(Saved data entries)
========================================

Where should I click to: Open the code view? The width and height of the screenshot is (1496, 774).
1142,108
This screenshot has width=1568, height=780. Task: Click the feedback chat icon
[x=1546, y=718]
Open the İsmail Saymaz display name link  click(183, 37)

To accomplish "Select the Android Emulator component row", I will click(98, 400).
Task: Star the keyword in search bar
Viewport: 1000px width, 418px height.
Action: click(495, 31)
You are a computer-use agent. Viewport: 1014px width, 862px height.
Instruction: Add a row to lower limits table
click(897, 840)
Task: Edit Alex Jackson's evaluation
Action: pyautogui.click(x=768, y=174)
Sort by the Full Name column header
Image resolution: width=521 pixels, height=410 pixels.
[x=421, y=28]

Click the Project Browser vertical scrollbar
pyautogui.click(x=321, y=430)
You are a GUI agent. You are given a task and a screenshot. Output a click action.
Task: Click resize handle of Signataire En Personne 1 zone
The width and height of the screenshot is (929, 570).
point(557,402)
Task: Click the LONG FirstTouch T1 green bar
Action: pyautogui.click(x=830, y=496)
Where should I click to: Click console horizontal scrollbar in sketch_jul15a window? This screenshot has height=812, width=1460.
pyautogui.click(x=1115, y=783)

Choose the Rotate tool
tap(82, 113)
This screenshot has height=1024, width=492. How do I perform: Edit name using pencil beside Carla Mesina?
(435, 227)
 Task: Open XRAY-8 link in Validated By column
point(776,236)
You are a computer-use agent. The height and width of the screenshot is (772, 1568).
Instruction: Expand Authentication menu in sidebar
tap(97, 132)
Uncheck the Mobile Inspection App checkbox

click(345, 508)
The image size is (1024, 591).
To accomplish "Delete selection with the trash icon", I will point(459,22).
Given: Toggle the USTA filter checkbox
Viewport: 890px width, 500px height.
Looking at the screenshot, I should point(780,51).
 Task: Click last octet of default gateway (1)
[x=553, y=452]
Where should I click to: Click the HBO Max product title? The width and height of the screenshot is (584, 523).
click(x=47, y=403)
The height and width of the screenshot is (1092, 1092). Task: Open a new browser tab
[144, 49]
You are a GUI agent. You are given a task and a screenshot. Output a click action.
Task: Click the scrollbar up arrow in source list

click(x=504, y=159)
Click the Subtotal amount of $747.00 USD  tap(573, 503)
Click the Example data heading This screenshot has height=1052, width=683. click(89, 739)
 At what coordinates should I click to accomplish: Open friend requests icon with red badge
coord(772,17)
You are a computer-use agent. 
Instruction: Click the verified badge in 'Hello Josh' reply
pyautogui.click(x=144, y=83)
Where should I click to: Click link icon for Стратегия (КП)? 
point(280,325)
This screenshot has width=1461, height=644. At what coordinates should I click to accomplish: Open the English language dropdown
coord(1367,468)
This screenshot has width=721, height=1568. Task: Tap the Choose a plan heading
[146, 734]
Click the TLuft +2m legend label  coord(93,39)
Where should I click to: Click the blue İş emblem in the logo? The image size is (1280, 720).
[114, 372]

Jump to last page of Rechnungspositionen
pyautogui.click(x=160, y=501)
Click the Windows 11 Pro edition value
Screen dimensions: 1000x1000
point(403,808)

========================================

Assignment: Your answer should be all of the records, transcribed exactly.

Response to the task:
Where should I click to: Open the code view? The width and height of the screenshot is (1496, 774).
1142,108
This screenshot has width=1568, height=780. Task: Click the feedback chat icon
[x=1546, y=718]
Open the İsmail Saymaz display name link  click(183, 37)

To accomplish "Select the Android Emulator component row", I will click(98, 400).
Task: Star the keyword in search bar
Viewport: 1000px width, 418px height.
Action: click(495, 31)
You are a computer-use agent. Viewport: 1014px width, 862px height.
Instruction: Add a row to lower limits table
click(897, 840)
Task: Edit Alex Jackson's evaluation
Action: pyautogui.click(x=768, y=174)
Sort by the Full Name column header
Image resolution: width=521 pixels, height=410 pixels.
[x=421, y=28]

Click the Project Browser vertical scrollbar
pyautogui.click(x=321, y=430)
You are a GUI agent. You are given a task and a screenshot. Output a click action.
Task: Click resize handle of Signataire En Personne 1 zone
The width and height of the screenshot is (929, 570).
point(557,402)
Task: Click the LONG FirstTouch T1 green bar
Action: pyautogui.click(x=830, y=496)
Where should I click to: Click console horizontal scrollbar in sketch_jul15a window? This screenshot has height=812, width=1460.
pyautogui.click(x=1115, y=783)

Choose the Rotate tool
tap(82, 113)
This screenshot has height=1024, width=492. How do I perform: Edit name using pencil beside Carla Mesina?
(435, 227)
 Task: Open XRAY-8 link in Validated By column
point(776,236)
You are a computer-use agent. The height and width of the screenshot is (772, 1568).
Instruction: Expand Authentication menu in sidebar
tap(97, 132)
Uncheck the Mobile Inspection App checkbox

click(345, 508)
The image size is (1024, 591).
To accomplish "Delete selection with the trash icon", I will point(459,22).
Given: Toggle the USTA filter checkbox
Viewport: 890px width, 500px height.
Looking at the screenshot, I should point(780,51).
 Task: Click last octet of default gateway (1)
[x=553, y=452]
Where should I click to: Click the HBO Max product title? The width and height of the screenshot is (584, 523).
click(x=47, y=403)
The height and width of the screenshot is (1092, 1092). Task: Open a new browser tab
[144, 49]
You are a GUI agent. You are given a task and a screenshot. Output a click action.
Task: Click the scrollbar up arrow in source list

click(x=504, y=159)
Click the Subtotal amount of $747.00 USD  tap(573, 503)
Click the Example data heading This screenshot has height=1052, width=683. click(89, 739)
 At what coordinates should I click to accomplish: Open friend requests icon with red badge
coord(772,17)
You are a computer-use agent. 
Instruction: Click the verified badge in 'Hello Josh' reply
pyautogui.click(x=144, y=83)
Where should I click to: Click link icon for Стратегия (КП)? 
point(280,325)
This screenshot has width=1461, height=644. At what coordinates should I click to accomplish: Open the English language dropdown
coord(1367,468)
This screenshot has width=721, height=1568. Task: Tap the Choose a plan heading
[146, 734]
Click the TLuft +2m legend label  coord(93,39)
Where should I click to: Click the blue İş emblem in the logo? The image size is (1280, 720).
[114, 372]

Jump to last page of Rechnungspositionen
pyautogui.click(x=160, y=501)
Click the Windows 11 Pro edition value
Screen dimensions: 1000x1000
point(403,808)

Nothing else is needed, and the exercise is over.